How to manage personal copyright with generative AI?

Personal copyright
Image by Andrii Zastrozhnov | Bigstockphoto

Recent advances in fast development have raised complex questions about copyright because AI can generate new content based on old content. The questions may be even more challenging when personal biometric data is used. This is a legal question but also a question about technologies and also a business opportunity.

Young Paul McCartney or digital Eva Herzigová

We have seen many examples of how AI can generate new music based on someone’s style or voice. There are quite impressive examples in that video, not only recreating similar music but also making new music with the voice of a young Paul McCartney or John Lennon. These are illustrative examples of how AI is not just generating new content from old but also using personal data to produce it.

Another example is where brands can hire a supermodel’s digital twin, in this case, Eva Herzigová, for campaigns. It is basically a digitized version of her that can then be used to create new content. This creates opportunities for brands, but it also raises many questions.

Regulators and lawmakers have woken up to this situation, but the reality is that laws and regulations always follow technology development, not lead it. Emerging AI tools are opening new business opportunities and solutions like this, and copyright owners will need to manage not only their personal content but also versions modified by AI. The appearance, voice or other characteristics of stars like this involves their own biometric data.

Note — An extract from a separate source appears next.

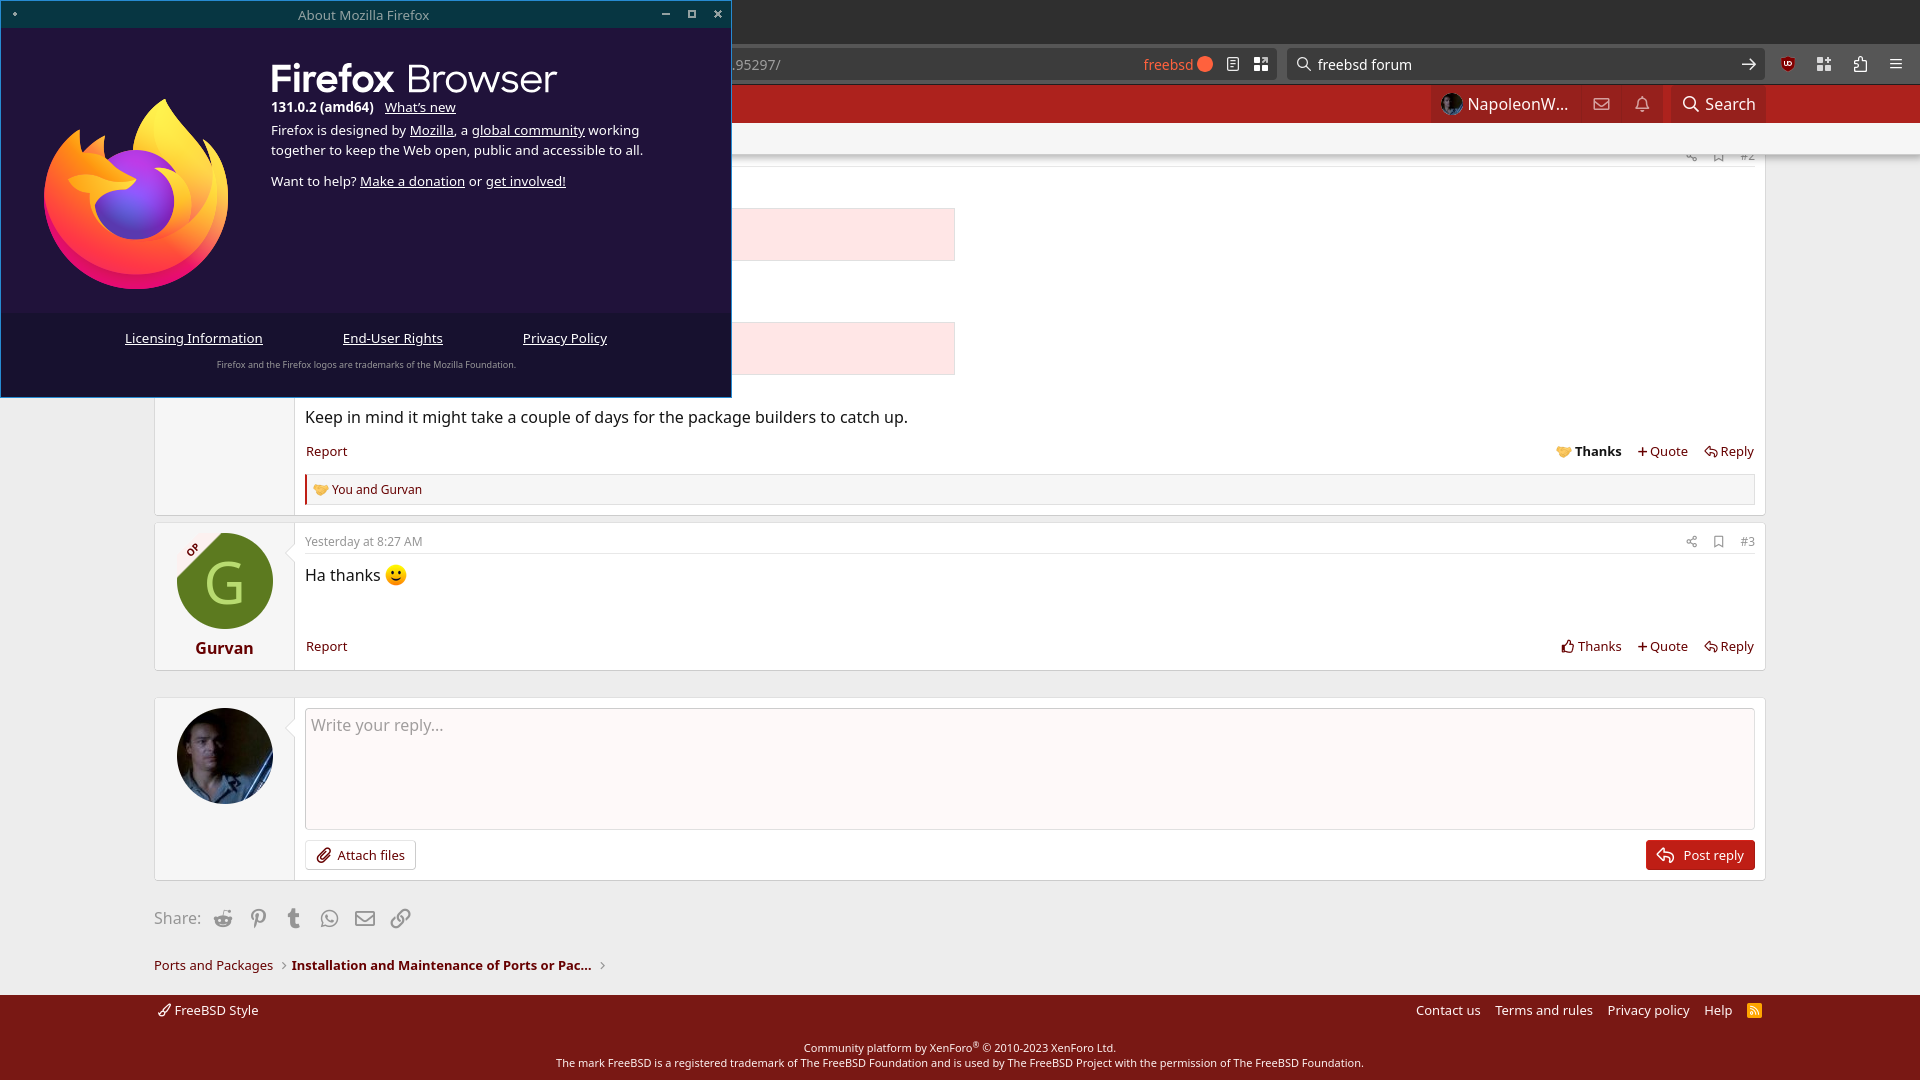Screen dimensions: 1920x1080
Task: Open the NapoleonW account menu
Action: (x=1505, y=104)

New regulations around copyright

The EU and US are working to clarify which rules apply to generative AI content and what kind of new legislation is needed, and the EU has a specific new regulation draft for AI. The EU Parliament is considering adding obligations on providers of generative AI models, including requirements for transparency, disclosure of training data, and safeguards for AI-generated content moderation.

The transparency obligation in the proposed AI Act requires providers to document and publicly disclose the use of training data protected by copyright. Specifically, the questions are linked to the copyright implications of generative AI from the perspectives of input (training) and output (generated content).

In the EU, the Commercial TDM (The Exception for Text and Data Mining) exception in the Copyright in the Digital Single Market (CDSM) Directive provides an opt-out mechanism for rights holders. Some commentators see this approach as a way to increase the bargaining power of rights holders and facilitate licensing deals, while others raise concerns about market concentration and exploitation of creators. Transparency requirements regarding copyrighted works in datasets are being called for to address these concerns.

But the question about the concentration of the copyright market also raises other questions, specifically who are the original copyright owners.

Not only content but our biometrics, too

I have written previously that distribution networks try to dominate the content value chain. This might be clear and fair for created content, e.g. music and films that are produced by production companies or distributors. But now we are talking about a larger set of data rather than ‘just created’ content. Should a production company own the singer’s voice, their ‘style’ or a digital twin? This is not only about content copyright; this is about personal rights and digital rights.

So, one aspect is to find models that help to define copyright ownerships of works co-created with AI tools, but it is also to better categorize different ‘assets’ and their copyrights. For example, we can have a singer who produces songs and works with a record label. This record label may own the copyright of the songs, and the singer gets compensation based on their contract and role in creating the song.

But the same singer has a personal voice, appearance and certain characteristics. The singer can also give interviews, make comments and make public appearances. These can be used for the generative AI, too, to create characters, singing and new content. But the copyright cannot be based only on the models used for the singer’s songs. The same applies to sports stars; they also have their personal data.

Need for practical services to manage personal copyrights

These potential problems are not only linked to laws and regulations. In practice, it can be complex for the star or anyone managing personal copyrights. If you are a star, would you like to license your data to digital marketing with generative AI? How do you it? You can hire a law firm to consider such an opportunity and prepare an agreement, but this is very slow and expensive, especially if there are many small campaigns or services where it could be used. The digital age needs digital solutions for this.

Sooner or later, this will become relevant for each of us: how should we manage our own digital characters and data? I wrote in 2021 that avatar ownership becomes relevant to all of us. It is not only linked to metaverses, but it becomes relevant to all digital services, from healthcare digital twins to games and services that can be personalized with your data. Just think if someone creates a digital character that looks like you, speaks like you and behaves like you.

Individuals must have rights to their biometrics data. These are not new issues, but the last few weeks have made these considerations more relevant. Earlier, it was more of a theoretical discussion to consider options and optimal regulation. Now we have seen so many AI solutions based on existing content and biometric data that this is no longer theoretical; it’s happening now. We also need models and platforms where people can manage their own content and data. If there are no platforms and services to do it properly, the whole situation will be a mess.  It would be like no models to manage film and music copyrights, but actually much worse when it is about your personal characteristics.